C’est à ce moment-même que l’insecte-écriture fait son apparition. Les circonstances sont assez originales : à la demande de Marin Karmitz, Duras répond à une commande d’un laboratoire pharmaceutique pour une campagne d’information sur l’alcoolisme. Elle propose de mettre en scène un écrivain qui se heurte à la difficulté d’écrire et à la dépendance de l’alcool. Dans un passage, le scénario rapporte l’agonie d’ « un papillon ou d’une mouche » qui est avalée par le chat de l’écrivain assis à sa table de travail. Cette agonie de l’insecte, étroitement liée à la création littéraire, revient à plusieurs reprises chez Duras, on la retrouvera encore dans « Aurélia Paris ».

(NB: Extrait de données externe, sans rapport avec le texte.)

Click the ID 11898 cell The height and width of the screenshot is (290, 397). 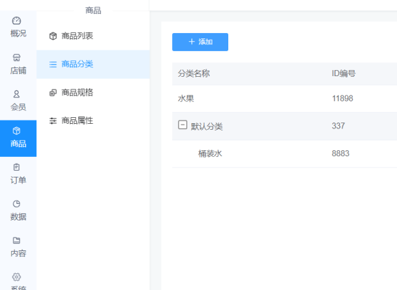342,99
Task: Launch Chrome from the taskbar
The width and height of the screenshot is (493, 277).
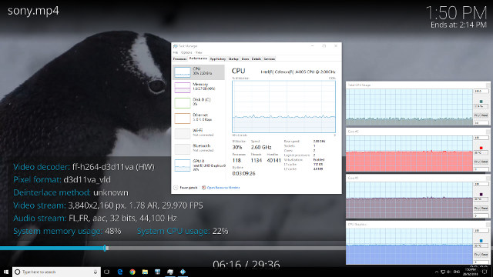Action: point(132,272)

Dans « Écrire », c’est l’écrivain Duras qui assiste, assise dans la dépense de la maison de Neauphle, à la mort de « la mouche en train de passer dans l’éternité ». Ce qu’il y a de plus scandaleux dans le scandale, est la violence mortelle. Mais la difficulté de mourir devient facile si on la conçoit métaphysiquement, si on la conçoit dans un entretien infini avec la littérature. La facilité que l’on prend à mourir, c’est d’écrire. Quand la mouche est comparée à « Cette reine. Noire et bleue », l’écrivain renvoie aussitôt à un autre texte du même recueil : « Roma ». Comme dans un incessant jeu confidentiel Duras renvoie à Duras, mais l’exigence du dispositif réside surtout dans le renvoi de l’écriture à l’écriture et à la réécriture. Dans « Roma » il est question d’un amour ancien qui s’épuise dans une civilisation ancienne, une autre histoire de réécriture. Comme dans un miroir littéraire infini, l’écriture se livre au temps immémorial. Le bruit d’une mouche qui meurt fait écho au silence d’un dialogue entre Titus et Bérénice qui voudrait tant dire « — Elle ne parlait pas le romain. Il ne parlait pas la langue de la Samarie ».

Écrire porte bien son titre qui dans cet infinitif ne congédie ni la personne de l’écrivain, ni le temps de l’écriture et privilégie le chant continu de ce qui ne se laissera jamais saisir : « L’écrit ça arrive comme le vent, c’est nu, c’est de l’encre, c’est l’écrit, et ça passe comme rien d’autre ne passe dans la vie, rien de plus, sauf elle, la vie ».